**TASK DIRECTIONS:**
Give again only the data starting with the line containing "You are a GUI" and going on through the line containing "click(x=55, y=284)", requests included, and add -140 to every coordinate in the answers.

**DATASET RECORDS:**
* start *

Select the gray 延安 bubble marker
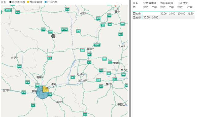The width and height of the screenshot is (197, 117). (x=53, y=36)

* end *
* start *

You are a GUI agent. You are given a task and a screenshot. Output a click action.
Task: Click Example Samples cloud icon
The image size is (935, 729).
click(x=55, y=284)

* end *

**ANSWER FOR THIS EXERCISE:**
You are a GUI agent. You are given a task and a screenshot. Output a click action.
Task: Click Example Samples cloud icon
The image size is (935, 729).
click(x=-85, y=144)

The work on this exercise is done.